Her theorem is considered as important as Einstein’s Theory of Relativity
She had a number of very eminent admirers of her work including A. Einstein (1879-1955) who was very impressed with her work. Her work is concerned with symmetry breaking and conservation laws, well known in the Quantum and Relativistic worlds.
Emmy came to Göttingen University in 1915 having been invited by David Hilbert (of the 23 problems fame, Kurt Godel (1906-1978 solved the second) Paul Cohen (1934-2007 proved the Continuum hypothesis) and Felix Klein (1849-1925 of the bottle fame), who wanted her expertise in invariant theory to help them to understand certain problems in general relativity, Hilbert had observed that the law of conservation of energy appeared to be contradicted in General Relativity. Noether provided the resolution of this paradox, providing a fundamental tool for modern theoretical physics, with Noether’s first theorem, which she proved in 1915 and published in 1918. She not only solved the problem for General Relativity, but also determined the conserved quantities for every system of physical laws that possesses some continuous symmetry. After looking at her work, Einstein wrote to Hilbert:
“Yesterday I received from Miss Noether a very interesting paper on invariants. I’m impressed that such things can be understood in such a general way. The old guard at Göttingen should take some lessons from Miss Noether! She seems to know her stuff“.

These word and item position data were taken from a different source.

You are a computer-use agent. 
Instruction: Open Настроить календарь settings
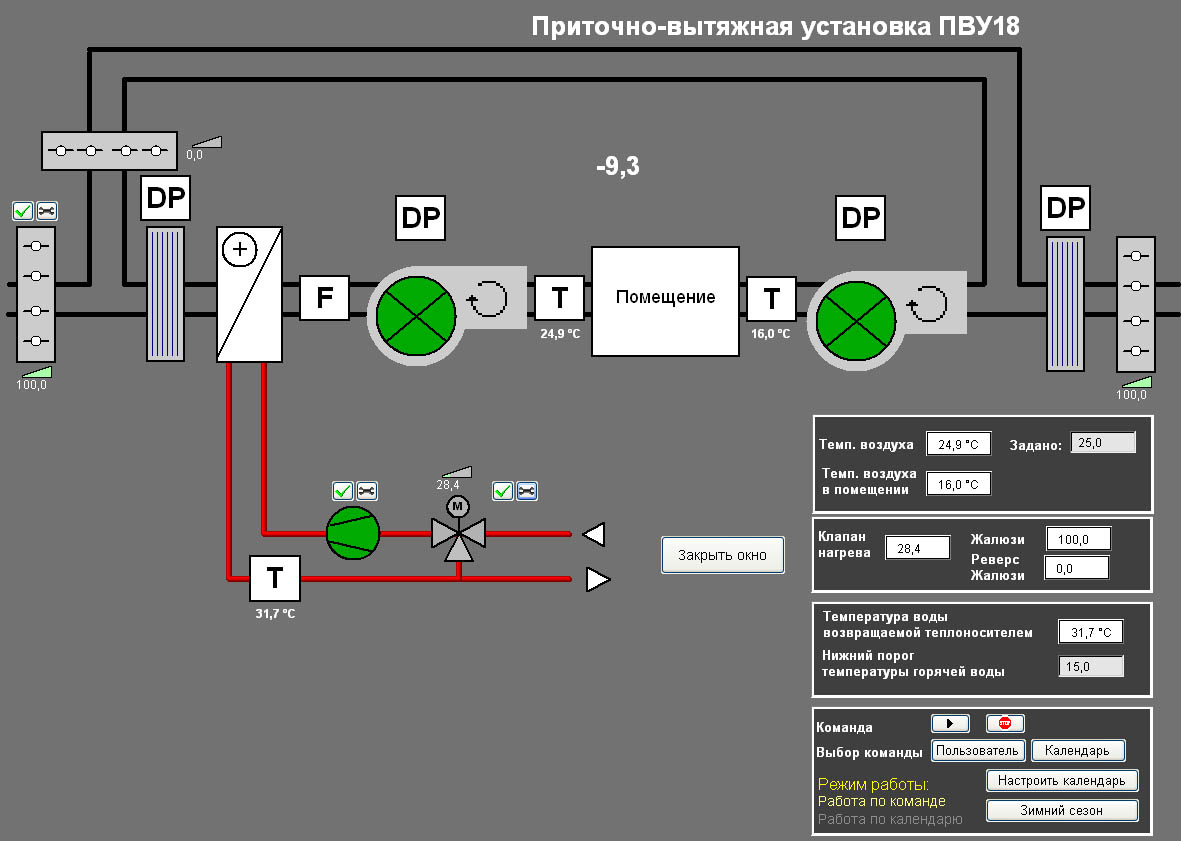click(x=1062, y=780)
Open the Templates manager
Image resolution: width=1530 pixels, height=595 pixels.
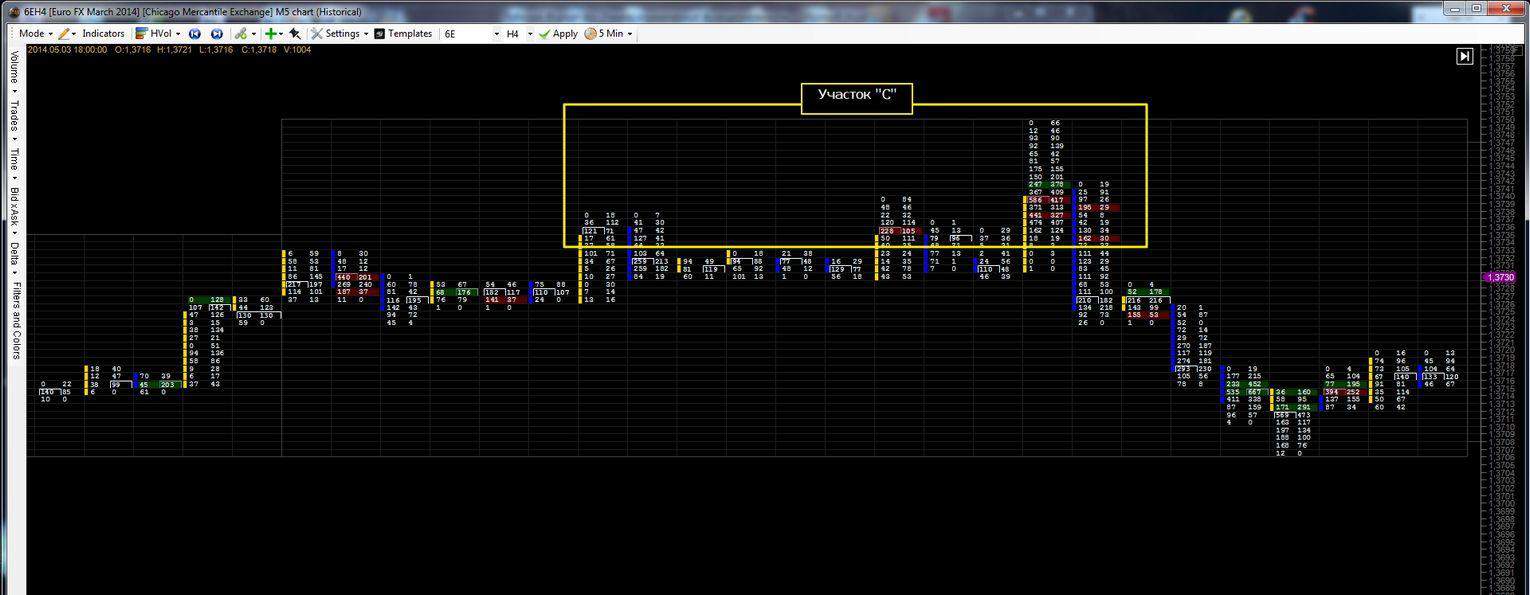(x=403, y=34)
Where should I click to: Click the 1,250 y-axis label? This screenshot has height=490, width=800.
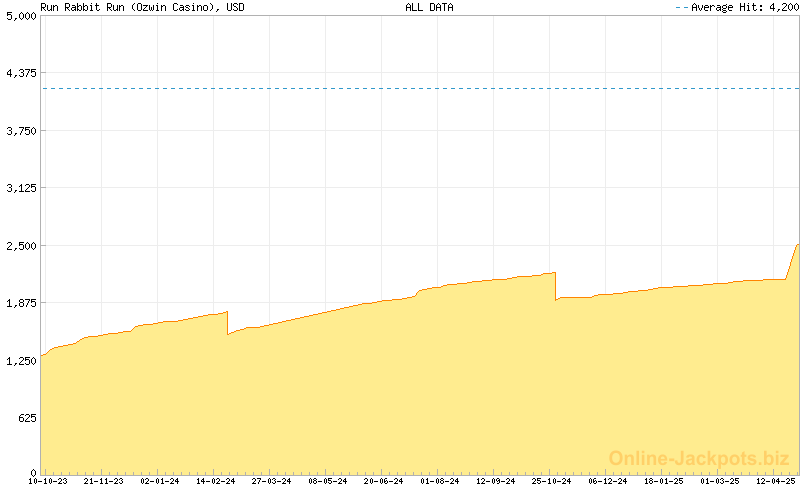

Like many of the great Jewish scientists in Germany at the beginning of twentieth century she was expelled from Germany due to the emergence of the Nazi movement along with “Giants” including Max Born (1882-1970), and Richard Courant (1888-1972) who wrote the now-famous books that I have in my office at UCL, “Mathematical Methods for Physicists” by Courant and Hilbert. Staying with books a great book to read to delve into the workings of Max Born’s mind is “My life, Recollections of a Nobel Laureate” by Max Born.
Miss Noether is certainly an unsung “Giant” of Mathematics and Physics.